Possible erosion of Ynyslas beach-face due to extreme storms

 

Time estimated: 6 to 12 months

Participant: Nguyen Quang Chien, Dept. Physics and another team member

In Programme: Joy-Welch Charitable Fund

 

Motivation

Various stretches of the Welsh coastal dunes have been exposed to vulnerability[1], yet estimation of risks are mostly qualitative with more emphasis on description[2] rather than prediction. Dynamic modelling of how such dune faces would reshape during extreme events such as storms accompanied by high tides would aid in risk evaluation. Dune geomorphology is a crucial physical boundary for the growth of plants within the dune ecosystem.

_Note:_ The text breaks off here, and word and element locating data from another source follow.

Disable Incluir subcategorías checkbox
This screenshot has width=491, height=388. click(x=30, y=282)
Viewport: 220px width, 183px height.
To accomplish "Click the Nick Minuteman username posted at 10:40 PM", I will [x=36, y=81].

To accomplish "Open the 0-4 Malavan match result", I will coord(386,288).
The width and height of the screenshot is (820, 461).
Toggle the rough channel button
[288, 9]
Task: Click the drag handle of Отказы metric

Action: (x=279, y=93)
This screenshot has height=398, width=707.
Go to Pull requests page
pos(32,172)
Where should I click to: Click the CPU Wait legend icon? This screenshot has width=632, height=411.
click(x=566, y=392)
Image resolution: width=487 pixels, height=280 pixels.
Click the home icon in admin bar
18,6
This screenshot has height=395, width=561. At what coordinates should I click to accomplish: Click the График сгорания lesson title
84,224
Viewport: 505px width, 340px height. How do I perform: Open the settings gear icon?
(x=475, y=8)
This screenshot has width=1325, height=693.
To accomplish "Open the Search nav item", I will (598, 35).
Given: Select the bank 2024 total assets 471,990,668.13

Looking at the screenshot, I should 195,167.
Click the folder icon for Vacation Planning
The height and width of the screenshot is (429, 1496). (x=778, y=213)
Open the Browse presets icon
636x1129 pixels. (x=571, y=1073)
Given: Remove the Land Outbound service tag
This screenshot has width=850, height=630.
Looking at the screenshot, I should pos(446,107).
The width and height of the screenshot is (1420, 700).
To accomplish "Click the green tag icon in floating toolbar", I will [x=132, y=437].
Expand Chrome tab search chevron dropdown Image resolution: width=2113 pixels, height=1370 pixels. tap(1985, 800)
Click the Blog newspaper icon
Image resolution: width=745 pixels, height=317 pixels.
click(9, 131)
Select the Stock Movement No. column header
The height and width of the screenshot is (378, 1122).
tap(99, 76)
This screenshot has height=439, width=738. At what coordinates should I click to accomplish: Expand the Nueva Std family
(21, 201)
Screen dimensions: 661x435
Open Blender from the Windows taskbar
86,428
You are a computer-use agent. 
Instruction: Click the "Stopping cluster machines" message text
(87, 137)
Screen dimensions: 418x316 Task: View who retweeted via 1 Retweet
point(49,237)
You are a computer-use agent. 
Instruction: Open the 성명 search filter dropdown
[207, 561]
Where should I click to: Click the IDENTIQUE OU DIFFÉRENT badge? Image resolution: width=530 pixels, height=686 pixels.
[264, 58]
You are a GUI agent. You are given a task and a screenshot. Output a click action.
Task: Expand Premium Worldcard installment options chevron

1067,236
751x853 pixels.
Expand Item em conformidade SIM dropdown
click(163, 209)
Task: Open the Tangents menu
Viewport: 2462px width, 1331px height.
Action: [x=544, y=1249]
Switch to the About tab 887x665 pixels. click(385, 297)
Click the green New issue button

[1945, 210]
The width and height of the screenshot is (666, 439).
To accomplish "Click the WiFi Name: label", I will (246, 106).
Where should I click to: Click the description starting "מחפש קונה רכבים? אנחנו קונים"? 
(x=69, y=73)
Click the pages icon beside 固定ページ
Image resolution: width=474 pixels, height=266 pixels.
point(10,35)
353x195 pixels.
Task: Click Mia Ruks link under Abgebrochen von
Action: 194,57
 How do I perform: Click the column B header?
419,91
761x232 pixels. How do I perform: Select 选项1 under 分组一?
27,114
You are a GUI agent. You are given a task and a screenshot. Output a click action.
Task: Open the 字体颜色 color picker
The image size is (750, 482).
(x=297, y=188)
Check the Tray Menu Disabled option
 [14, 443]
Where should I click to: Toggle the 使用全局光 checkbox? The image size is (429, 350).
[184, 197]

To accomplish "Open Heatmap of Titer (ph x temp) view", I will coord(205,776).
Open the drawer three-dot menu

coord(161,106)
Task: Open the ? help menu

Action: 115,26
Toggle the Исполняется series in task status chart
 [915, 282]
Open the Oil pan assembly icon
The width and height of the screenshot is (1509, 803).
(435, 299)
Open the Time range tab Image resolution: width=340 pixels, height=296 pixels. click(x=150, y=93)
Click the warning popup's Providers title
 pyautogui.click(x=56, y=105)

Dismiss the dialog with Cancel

As a proof of concept, the erosion of the Ynylas dune (Ceredigion, GB) would be simulated for local extreme events such as the January 2014 storm.

 

Method

A cascading analysis will be used. Firstly, oceanographic conditions associated with the storm event should be determined. This task is done through hydrodynamic modelling with commonly used open-source software such as Delft3D, Swan and XBeach. This condition should ideally be compared to field measurement data, but we referred to relevant published works due to the lack of equipment and personnel[3].

 

Secondly, the output of such simulation model is analysed to highlight major driving forces to the change of this beach: waves, storm surge and wind. In addition, the background evolution of beach morphology due to the tidal process is considered[4]. 

 

Next, the detailed flow field and erosion hot spots on a specific coastal transect will be identified. The simulation of turbulence and potentially sediment stirring processes can be performed with the aid of the Flow3D software. Computation in a multi-core system will be conducted if possible with support from Supercomputing Wales at Aberystwyth.

Intended Results

The research work will provide the following outputs:

·         Time-varying fields of tide, wave and wind over the Ynyslas coastal region during the storm events;

·         Series of map representing the change of dune and beach face over time;

·         Turbulent flow field, shear stresses and potential sand grain movement in selected coastal transects (‘erosion hot-spots’);

·         Collection of input and parameters for hydrodynamics solvers; offering reproducible research and readily applied to other cases.

These findings will be released to the public in 2022, including an open access paper and an online software repository.